Oh, we would never have verbalized this or even let ourselves acknowledge it in our own heads, but it was still very much there.
I’m so ashamed of my part in that now. I’m a wrong-doer, a sinner, just like anyone else. I know some people don’t like the word sinner and I’m OK with that. Personally, an honest look at my own condition reveals a lot of brokenness, much of it self-inflicted by my own wrong choices. Sin. And as a Christian, I believe that the world’s sins, the ones Jesus came to die for, include mine as much as the next girl’s. I needed a helping hand to rescue me from myself, and Jesus gave me that. How can I look down on others with the idea that I am somehow better? I can’t. When I truly understood God’s gracious love toward me, there was no way anymore that I could hold myself above others.
Not only that, but this knowledge precludes me from treating others unkindly, or thinking about them unkindly, no matter how they live or what they believe. I’m on the journey too. My journey led me to Jesus. And yeah, I believe that there are things Jesus calls sin. Self-righteousness for example, along with gossip and gluttony and arguing. The Bible says that you can’t have grace without truth and vice versa. So if we are in a conversation we might disagree about topics like sin, or what constitutes sin. That’s OK. I can handle it. I just hope that when I join those conversations, I’m gracious about it. That I don’t feel better than anyone else.
My faith is who I am, and it’s going to come out when I write and when I talk.
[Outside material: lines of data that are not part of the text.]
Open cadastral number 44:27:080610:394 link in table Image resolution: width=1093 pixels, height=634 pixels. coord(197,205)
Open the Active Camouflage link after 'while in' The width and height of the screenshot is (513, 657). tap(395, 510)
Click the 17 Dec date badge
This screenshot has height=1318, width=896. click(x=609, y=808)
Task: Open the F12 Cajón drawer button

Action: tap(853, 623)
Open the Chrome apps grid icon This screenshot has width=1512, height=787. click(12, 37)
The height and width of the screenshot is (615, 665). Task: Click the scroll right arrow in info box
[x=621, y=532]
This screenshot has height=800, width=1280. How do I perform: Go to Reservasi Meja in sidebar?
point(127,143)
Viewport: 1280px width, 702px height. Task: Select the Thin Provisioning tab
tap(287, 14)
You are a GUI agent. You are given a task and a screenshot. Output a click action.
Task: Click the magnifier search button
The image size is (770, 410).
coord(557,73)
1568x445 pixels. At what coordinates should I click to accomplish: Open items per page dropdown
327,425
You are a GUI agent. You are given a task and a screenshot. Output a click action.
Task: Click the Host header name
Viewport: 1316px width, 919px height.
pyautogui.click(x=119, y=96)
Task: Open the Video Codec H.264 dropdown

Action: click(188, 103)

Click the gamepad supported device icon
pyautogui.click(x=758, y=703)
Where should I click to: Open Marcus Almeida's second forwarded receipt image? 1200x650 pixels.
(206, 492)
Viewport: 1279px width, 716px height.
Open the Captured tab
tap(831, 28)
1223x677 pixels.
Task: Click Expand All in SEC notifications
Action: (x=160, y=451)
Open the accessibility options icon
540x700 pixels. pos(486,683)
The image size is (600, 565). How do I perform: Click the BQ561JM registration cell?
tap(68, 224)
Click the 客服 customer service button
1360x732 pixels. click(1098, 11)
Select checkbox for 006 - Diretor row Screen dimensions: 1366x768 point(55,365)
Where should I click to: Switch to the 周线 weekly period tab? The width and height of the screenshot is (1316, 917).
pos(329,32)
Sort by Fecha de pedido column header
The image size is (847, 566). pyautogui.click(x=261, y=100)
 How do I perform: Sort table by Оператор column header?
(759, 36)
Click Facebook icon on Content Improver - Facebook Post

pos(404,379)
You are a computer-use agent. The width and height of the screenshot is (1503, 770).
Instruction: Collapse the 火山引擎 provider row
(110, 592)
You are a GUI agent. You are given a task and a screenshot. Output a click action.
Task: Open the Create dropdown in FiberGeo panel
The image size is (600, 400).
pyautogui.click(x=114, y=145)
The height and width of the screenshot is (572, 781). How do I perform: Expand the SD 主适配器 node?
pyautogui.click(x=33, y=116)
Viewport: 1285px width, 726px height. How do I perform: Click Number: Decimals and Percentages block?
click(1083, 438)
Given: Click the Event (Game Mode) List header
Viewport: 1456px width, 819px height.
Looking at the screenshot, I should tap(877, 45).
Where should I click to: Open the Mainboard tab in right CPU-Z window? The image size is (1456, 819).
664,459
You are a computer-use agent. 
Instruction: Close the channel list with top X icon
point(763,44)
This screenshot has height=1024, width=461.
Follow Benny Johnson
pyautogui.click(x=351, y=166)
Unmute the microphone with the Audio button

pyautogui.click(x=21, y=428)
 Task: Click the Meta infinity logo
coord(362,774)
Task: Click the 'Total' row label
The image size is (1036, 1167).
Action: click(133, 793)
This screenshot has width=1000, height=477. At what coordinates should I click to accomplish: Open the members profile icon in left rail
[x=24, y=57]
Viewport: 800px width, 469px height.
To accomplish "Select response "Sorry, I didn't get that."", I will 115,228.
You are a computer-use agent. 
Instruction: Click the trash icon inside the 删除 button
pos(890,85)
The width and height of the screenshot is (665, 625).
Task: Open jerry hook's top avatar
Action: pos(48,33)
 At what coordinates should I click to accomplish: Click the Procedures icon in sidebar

I just hope that if you disagree or aren’t a Christian, or if you’re an atheist or a pagan or if you don’t even know what you are, that you will feel welcome and loved here all the same.
I realized recently that in an effort to improve my blog, I’ve fallen into the trap of copying the voices of others to fit in. I’ve fallen back into what’s easy and comfortable and natural to this native speaker, the language of the Christian ghetto.
I’m all for encouraging other Christian moms—I want to do that—but there are a lot of great ladies out there doing that too, and the last thing I want this space to be is a happy-clappy mommy blog that feels like part of some exclusive club. A place where it’s Us Four and No More and if you aren’t like me I’m going to wave a sign and carry on about how you are the problem with America.
Everyone welcome here. bit.ly/RiHDlp—
Reviving Motherhood (@RevivingM) August 07, 2012
I’m not going to write for an increase in page views. I’ll work hard to improve my craft, but my goal isn’t stats, it’s people.
We’re all a sisterhood of moms on a journey that’s rocky at times. We can all learn from smart women who have gone before us. We all want to know how to better love our kids, how to protect them, what to feed them, what to do when they melt down in the grocery store, how to educate them, and how to meet their emotional and spiritual needs. We want to know how to care for ourselves as moms, and what can heal the hurt and empty places that we all have in our hearts. And as I learn myself, those are the things that I want to share with you. Me? I think a lot of that will have to do with Jesus. But even if you aren’t a Christian, I hope you’ll find something to take away.
So thanks for reading.
You aren’t alone.
No matter where you are on your journey, I care about you.